Prison crowding can have far-reaching consequences, straining resources and increasing violence, which in turn makes the criminal justice system less effective. Louisiana’s local jails are feeling the pressure of crowded facilities and overflow from state prisons, along with the disorder that accompanies them. Addressing prison overcrowding is vital to improving reentry pathways and reducing recidivism in Louisiana.

Louisiana leads the nation in state prisoners incarcerated in local jail facilities. When state prisons reach their maximum capacity, they pay local prisons to house those they cannot. The practice is common, as Louisiana continues to have high incarceration rates. As a result, smaller jails with staff and facilities geared toward shorter sentences and lower level crimes are facilitating inmates with longer sentences and often, more requirements. To make matters worse, delays in the judicial proceedings around an arrest often result in pretrial detainees spending far longer than initially anticipated in local jails as they await their day in court. New laws passed by the state legislature last year are expected to exacerbate this problem in the near future.

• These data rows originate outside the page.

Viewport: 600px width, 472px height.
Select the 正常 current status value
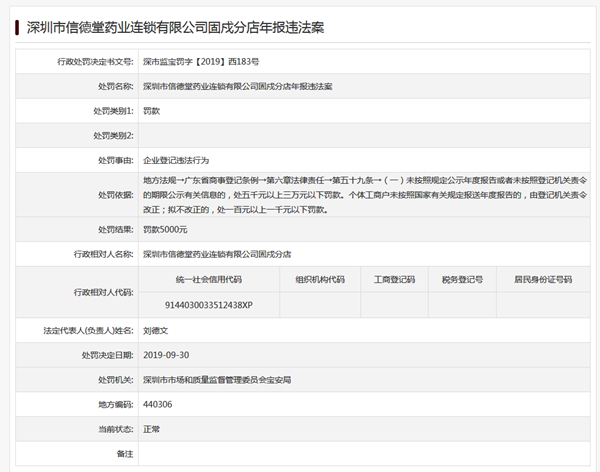point(153,429)
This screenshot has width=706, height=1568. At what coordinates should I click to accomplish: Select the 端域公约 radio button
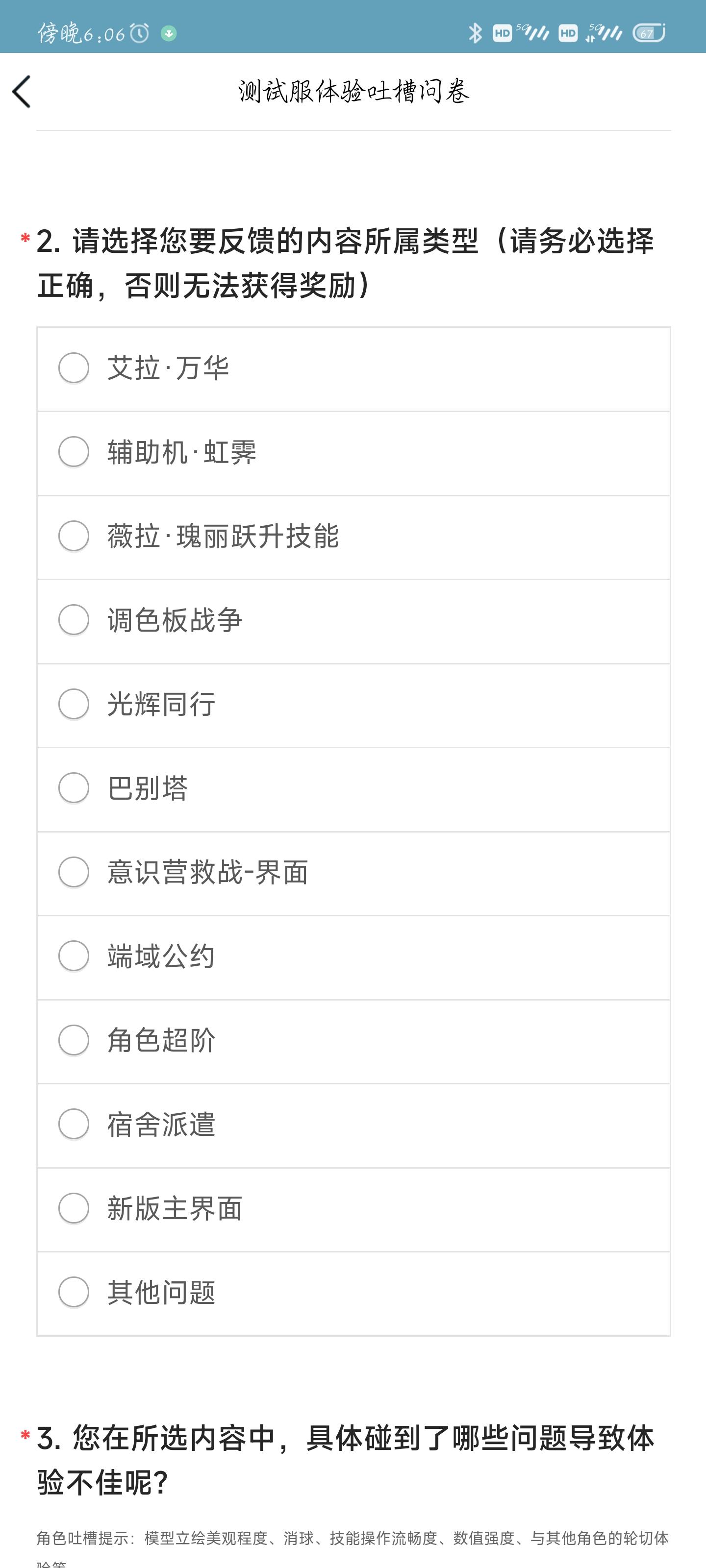(353, 957)
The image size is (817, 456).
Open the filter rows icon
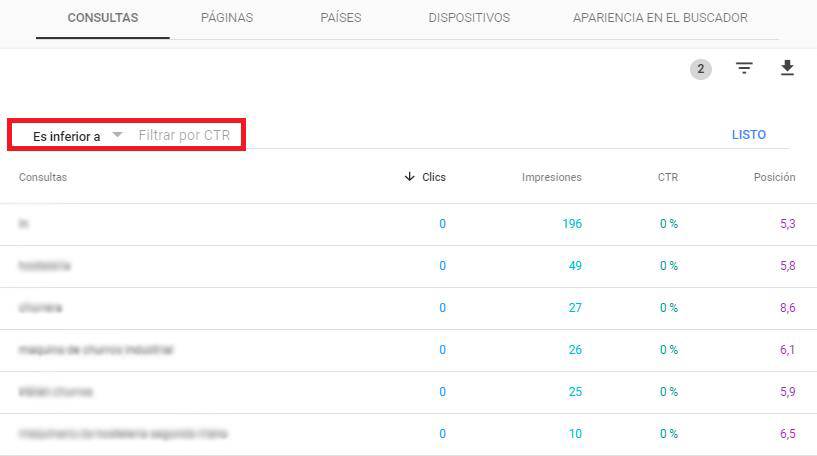(x=744, y=69)
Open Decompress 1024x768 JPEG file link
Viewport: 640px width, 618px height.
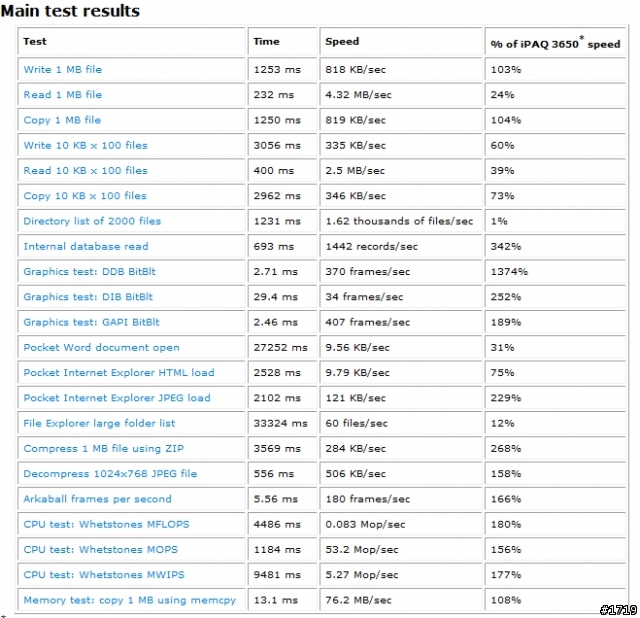pos(110,474)
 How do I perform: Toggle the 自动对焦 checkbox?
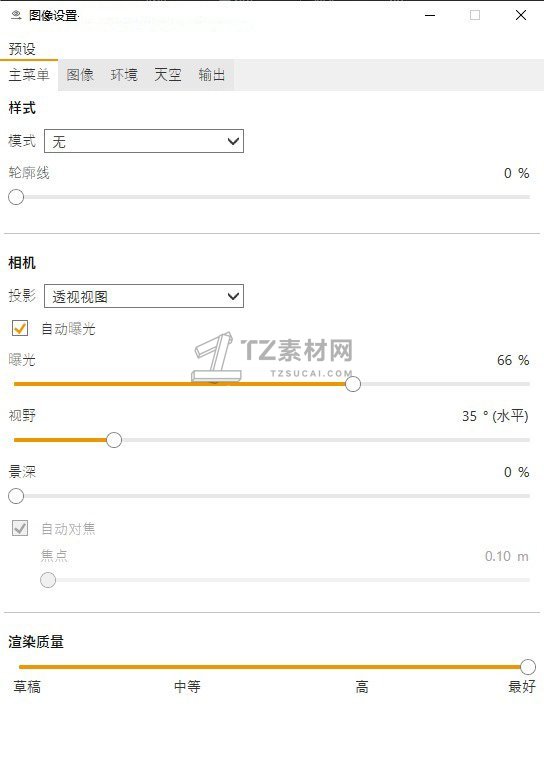click(20, 528)
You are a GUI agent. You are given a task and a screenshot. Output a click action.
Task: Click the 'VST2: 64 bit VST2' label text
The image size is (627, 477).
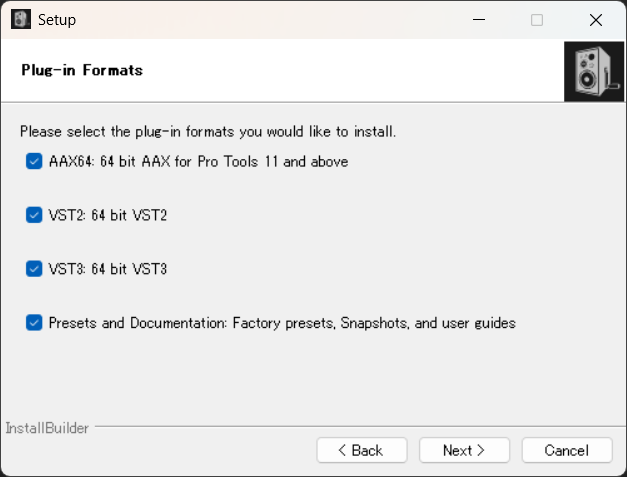(x=108, y=215)
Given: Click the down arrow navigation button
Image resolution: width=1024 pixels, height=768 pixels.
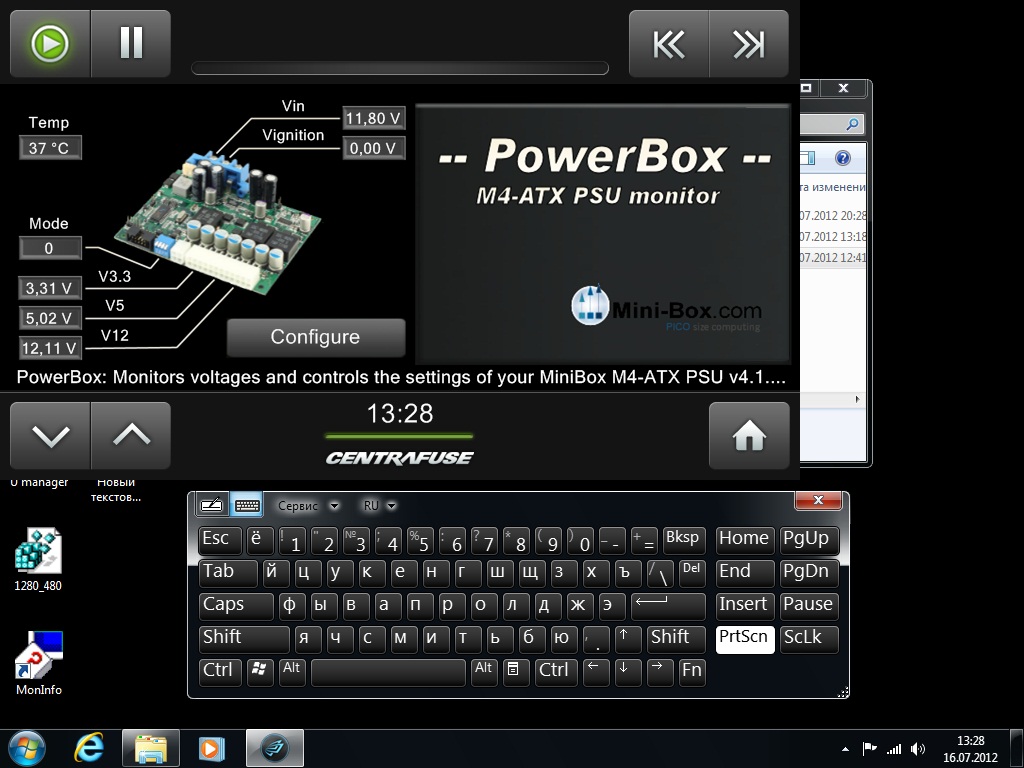Looking at the screenshot, I should (x=51, y=435).

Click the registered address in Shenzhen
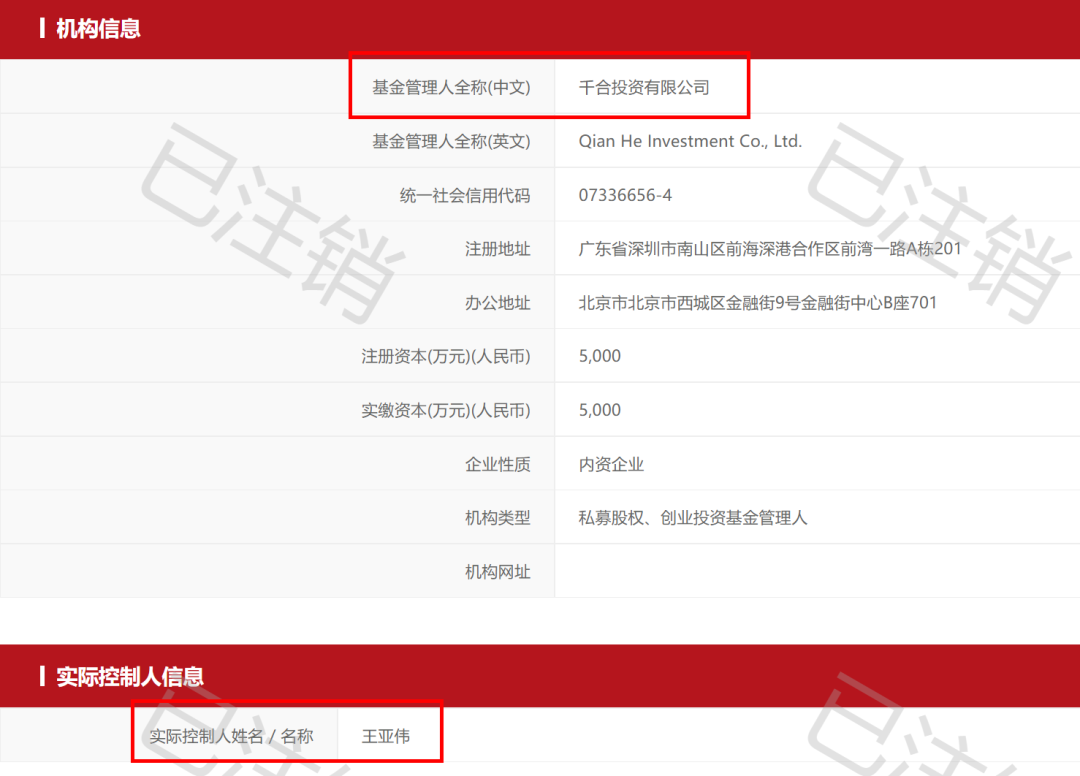[768, 249]
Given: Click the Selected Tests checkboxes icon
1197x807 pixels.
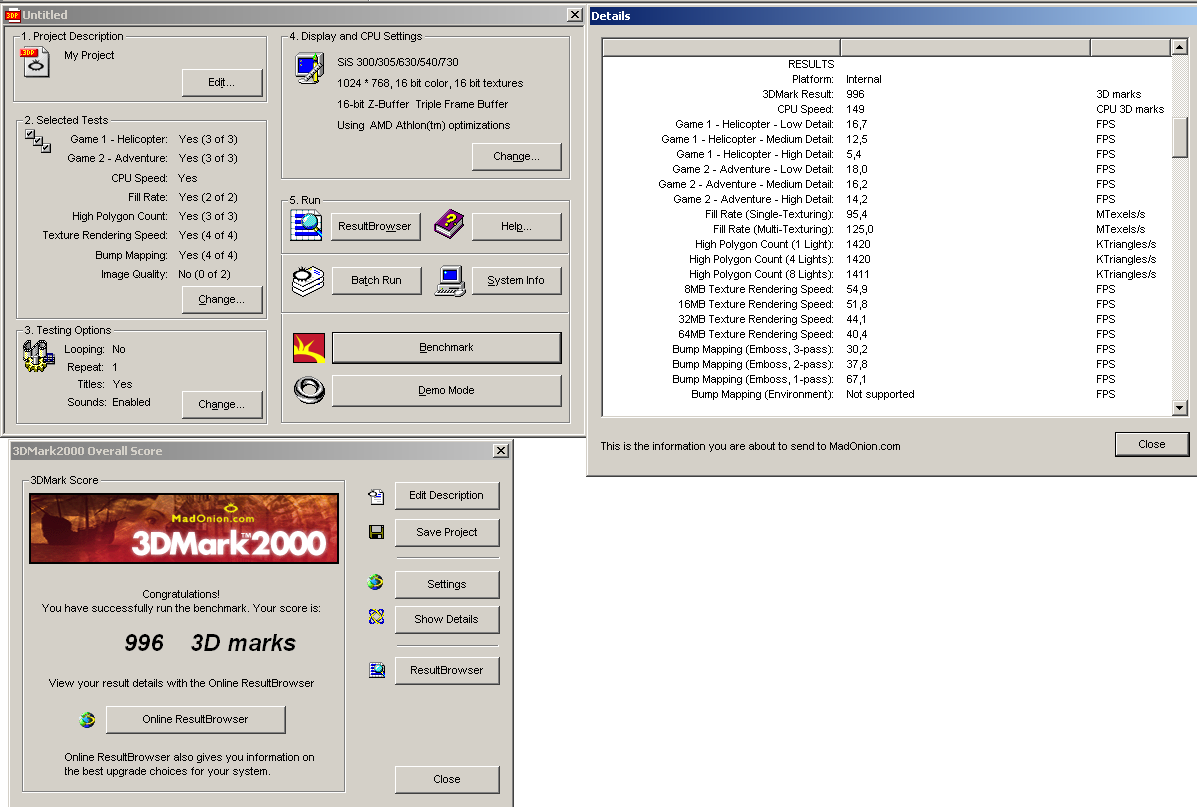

According to reporting from November of last year in a Lafayette newspaper, the Current, local prisons are stretched thin and also participate in the cycle of transferring inmates to create more space. “Local officials asked the Louisiana Department of Corrections to transfer seven state prisoners out of the Lafayette Parish Correctional Center, what should have been a routine request. But this time, the state said it couldn’t take a single inmate off LPCC’s hands. ‘Every jail we have contacted is at full capacity.’” Strapped for everything but prisoners, the officials overseeing correctional facilities in Louisiana have limited bandwidth for improving prisons with evidenced-backed services and programming.

While the research is both abundant and clear that in-prison education, training, and focused reentry initiatives yield powerful, positive results for their communities, these practices are exceedingly difficult to implement under the current circumstances. A reentry program geared toward someone with a shorter sentence will look far different than the educational and vocational needs of an inmate serving a far longer sentence, yet both are often housed under the same roof of a local jail. This discrepancy, along with the practical obstacles of crowding and a spread-thin staff, create major barriers to developing a thoughtful approach to reintegration to help individuals while improving public safety and serving local workforce needs.

Proven solutions are available to ease the pressures of crowded jails and courts. Developing a felony classification system would simplify sentencing and release protocols. The streamlining impact of such a system could ensure that those within the criminal justice cycle are less likely to be passed from location to location, awaiting a trial date or complicated sentencing. Additionally, specialty courts like reentry and drug courts can offer alternatives to traditional incarceration while providing offenders with the resources they need to return to society as contributing members. Smart on Crime, in partnership with the Pelican Institute for Public Policy, has outlined these policies alongside examples and data to back their efficacy in “The Future of Conservative Justice.”

Just as crowded prisons lead to a host of other problems—from violence to increased costs— smart, data-backed reforms can yield a cascade of positive outcomes, including less crowding, reduced recidivism and a more efficient justice system. Addressing the crowding issue is a crucial step to accessing the reentry pathways the communities of Louisiana so desperately need.